Records for the task:
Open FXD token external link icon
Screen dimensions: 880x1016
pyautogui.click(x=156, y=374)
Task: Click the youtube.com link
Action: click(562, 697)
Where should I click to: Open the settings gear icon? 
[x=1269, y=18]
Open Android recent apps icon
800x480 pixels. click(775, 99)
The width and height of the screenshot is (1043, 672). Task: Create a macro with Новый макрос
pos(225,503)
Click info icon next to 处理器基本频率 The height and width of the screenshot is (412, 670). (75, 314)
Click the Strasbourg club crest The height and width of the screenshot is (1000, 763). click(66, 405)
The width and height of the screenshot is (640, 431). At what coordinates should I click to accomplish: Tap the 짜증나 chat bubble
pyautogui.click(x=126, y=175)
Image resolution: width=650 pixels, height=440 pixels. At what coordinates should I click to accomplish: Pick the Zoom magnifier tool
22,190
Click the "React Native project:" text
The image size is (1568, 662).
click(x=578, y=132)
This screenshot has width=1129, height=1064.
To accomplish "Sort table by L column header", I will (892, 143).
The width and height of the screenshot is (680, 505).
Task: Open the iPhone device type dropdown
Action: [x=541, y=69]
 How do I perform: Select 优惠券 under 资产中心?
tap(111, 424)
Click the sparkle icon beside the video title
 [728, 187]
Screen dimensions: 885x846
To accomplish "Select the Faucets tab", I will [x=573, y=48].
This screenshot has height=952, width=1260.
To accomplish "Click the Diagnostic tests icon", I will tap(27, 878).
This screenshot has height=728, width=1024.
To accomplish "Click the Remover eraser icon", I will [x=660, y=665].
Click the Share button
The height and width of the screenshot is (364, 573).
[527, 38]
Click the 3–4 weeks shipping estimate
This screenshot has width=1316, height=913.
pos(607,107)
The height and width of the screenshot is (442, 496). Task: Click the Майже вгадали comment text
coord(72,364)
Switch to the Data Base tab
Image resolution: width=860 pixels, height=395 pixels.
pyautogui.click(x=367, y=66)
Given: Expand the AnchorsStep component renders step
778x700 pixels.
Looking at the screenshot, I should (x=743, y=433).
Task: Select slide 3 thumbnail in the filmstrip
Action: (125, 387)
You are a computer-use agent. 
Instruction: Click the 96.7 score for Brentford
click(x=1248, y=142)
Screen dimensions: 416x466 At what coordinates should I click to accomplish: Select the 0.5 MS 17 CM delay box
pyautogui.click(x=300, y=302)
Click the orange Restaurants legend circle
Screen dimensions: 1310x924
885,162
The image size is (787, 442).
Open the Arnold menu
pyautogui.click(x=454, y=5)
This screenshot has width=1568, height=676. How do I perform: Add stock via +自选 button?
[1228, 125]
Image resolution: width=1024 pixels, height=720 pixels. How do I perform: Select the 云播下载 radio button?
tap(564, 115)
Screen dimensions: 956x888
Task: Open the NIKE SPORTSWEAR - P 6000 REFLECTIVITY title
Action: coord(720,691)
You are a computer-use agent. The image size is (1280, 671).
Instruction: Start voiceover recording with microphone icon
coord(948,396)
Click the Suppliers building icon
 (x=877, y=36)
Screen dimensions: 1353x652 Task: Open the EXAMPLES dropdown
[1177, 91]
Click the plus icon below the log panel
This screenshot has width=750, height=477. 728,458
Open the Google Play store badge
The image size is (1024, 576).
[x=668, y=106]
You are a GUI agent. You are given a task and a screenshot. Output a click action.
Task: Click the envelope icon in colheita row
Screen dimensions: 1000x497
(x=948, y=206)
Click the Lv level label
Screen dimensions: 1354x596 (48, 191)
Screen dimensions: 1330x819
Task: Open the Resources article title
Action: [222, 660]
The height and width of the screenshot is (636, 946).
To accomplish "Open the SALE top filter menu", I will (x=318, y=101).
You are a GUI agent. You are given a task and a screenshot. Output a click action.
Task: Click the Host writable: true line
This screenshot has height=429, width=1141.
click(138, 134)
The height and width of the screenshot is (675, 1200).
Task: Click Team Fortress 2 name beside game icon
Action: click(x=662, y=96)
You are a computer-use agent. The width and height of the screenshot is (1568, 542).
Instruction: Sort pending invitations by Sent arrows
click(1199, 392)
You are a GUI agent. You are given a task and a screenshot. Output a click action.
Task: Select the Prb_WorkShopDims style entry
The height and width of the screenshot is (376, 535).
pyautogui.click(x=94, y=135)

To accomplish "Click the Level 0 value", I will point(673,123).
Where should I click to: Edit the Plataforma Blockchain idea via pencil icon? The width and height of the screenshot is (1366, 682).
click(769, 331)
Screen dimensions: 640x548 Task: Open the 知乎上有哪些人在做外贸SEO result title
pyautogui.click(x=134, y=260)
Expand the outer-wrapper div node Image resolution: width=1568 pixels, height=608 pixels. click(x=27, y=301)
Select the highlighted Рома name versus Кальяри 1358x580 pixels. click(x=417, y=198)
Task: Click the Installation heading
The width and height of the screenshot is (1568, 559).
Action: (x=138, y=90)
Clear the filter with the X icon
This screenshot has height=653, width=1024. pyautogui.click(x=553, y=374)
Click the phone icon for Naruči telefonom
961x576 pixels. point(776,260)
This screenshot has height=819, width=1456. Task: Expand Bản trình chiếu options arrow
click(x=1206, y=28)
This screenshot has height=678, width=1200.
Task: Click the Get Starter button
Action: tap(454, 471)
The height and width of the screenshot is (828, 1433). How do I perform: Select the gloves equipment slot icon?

Task goal: Take the listing above and repeat exactly the lines from the one containing "The width and height of the screenshot is (1043, 672)." through the one containing "Switch to the Data Base tab", both included.

Your response:
The width and height of the screenshot is (1043, 672). Task: Create a macro with Новый макрос
pos(225,503)
Click info icon next to 处理器基本频率 The height and width of the screenshot is (412, 670). (75, 314)
Click the Strasbourg club crest The height and width of the screenshot is (1000, 763). click(66, 405)
The width and height of the screenshot is (640, 431). At what coordinates should I click to accomplish: Tap the 짜증나 chat bubble
pyautogui.click(x=126, y=175)
Image resolution: width=650 pixels, height=440 pixels. At what coordinates should I click to accomplish: Pick the Zoom magnifier tool
22,190
Click the "React Native project:" text
The image size is (1568, 662).
click(x=578, y=132)
This screenshot has width=1129, height=1064.
To accomplish "Sort table by L column header", I will (892, 143).
The width and height of the screenshot is (680, 505).
Task: Open the iPhone device type dropdown
Action: [x=541, y=69]
 How do I perform: Select 优惠券 under 资产中心?
tap(111, 424)
Click the sparkle icon beside the video title
 [728, 187]
Screen dimensions: 885x846
To accomplish "Select the Faucets tab", I will [x=573, y=48].
This screenshot has height=952, width=1260.
To accomplish "Click the Diagnostic tests icon", I will tap(27, 878).
This screenshot has height=728, width=1024.
To accomplish "Click the Remover eraser icon", I will [x=660, y=665].
Click the Share button
The height and width of the screenshot is (364, 573).
[527, 38]
Click the 3–4 weeks shipping estimate
This screenshot has width=1316, height=913.
pos(607,107)
The height and width of the screenshot is (442, 496). Task: Click the Майже вгадали comment text
coord(72,364)
Switch to the Data Base tab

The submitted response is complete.